Days of paperwork, beaurocracy declaring in it's way the necessity of paperwork in generating meaningless jobs of communication and miscommunication. Of people being numbers and categorized, shelved and stamped. Through each page and meeting it was hard to hear, hard to focus because part of me is still there watching the water fall and listening to the song of it playing on the rocks.



Days of being different fictions, concentrating on each separate experience then discarding it to create and complete the next. Another journey next week, eight more people to be. Danny faces his next surgery, his heart is strong but they have to get the electric working right. It is frustrating to find out your house is beautiful but the electric needs work to work right. It's more complicated than just changing a circuit. It is flesh and blood, cells and genes that the electrophysiologist has to use to work on the electrical system within us. Hopefully after this surgery everything will heal right. Hopefully in a month we will go back and climb to that spot together.
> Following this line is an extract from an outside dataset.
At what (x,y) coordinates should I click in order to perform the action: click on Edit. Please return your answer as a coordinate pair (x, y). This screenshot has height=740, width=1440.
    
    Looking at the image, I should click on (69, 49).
We all face different challenges. The funny thing is that we externalize them. The barriers to our happiness we identify are outside of us. The reality is inside of us. The monsters in our own heads, assumptions and inaccuracies that our own personalities and beliefs arise from. The worst are ones that other people feed without knowing about. It is daunting to sit down and say to a friend that their words or feedback they've given to other ears that made it back around to you hit a sore spot. It is easier to slip away to the sound of birds and water, where the monsters have no footing and no one's actions or words to use against you. Eventually you can let it go or you face the tedious monsters in your head again, fighting each other with logic accepting it's painful assessments or disproving them. When life is going your way, it is easy to stay up. When challenges come up or you feel down it is easier for the monsters to take center stage. It is hard to smile past their non-stop unfiltered assessment of you; it can be hard to even hear or see what those around you are really saying or doing and they never see or hear the enemies they don't even know you're fighting.

I've learned to use meditation, to take time to myself to refocus. To reach out to friends who've made it past the walls and know the shape of the fiends. It is amazing how quickly one well placed quip or even the sound of a beloved friend's voice can turn the tide. These monsters, they aren't fought with violence. They are fought with patience, love and communication. I know as I tell you this that every day, in your head you face your own. I just want to you know, I understand. We are the most powerful weapons in the fight against these monsters. Giving each other time, respect, kindness, trust, a chance to communicate and destroy dangerous assumptions. Are you up for climbing waterfalls? Navigating past the tears and through the challenges of healing?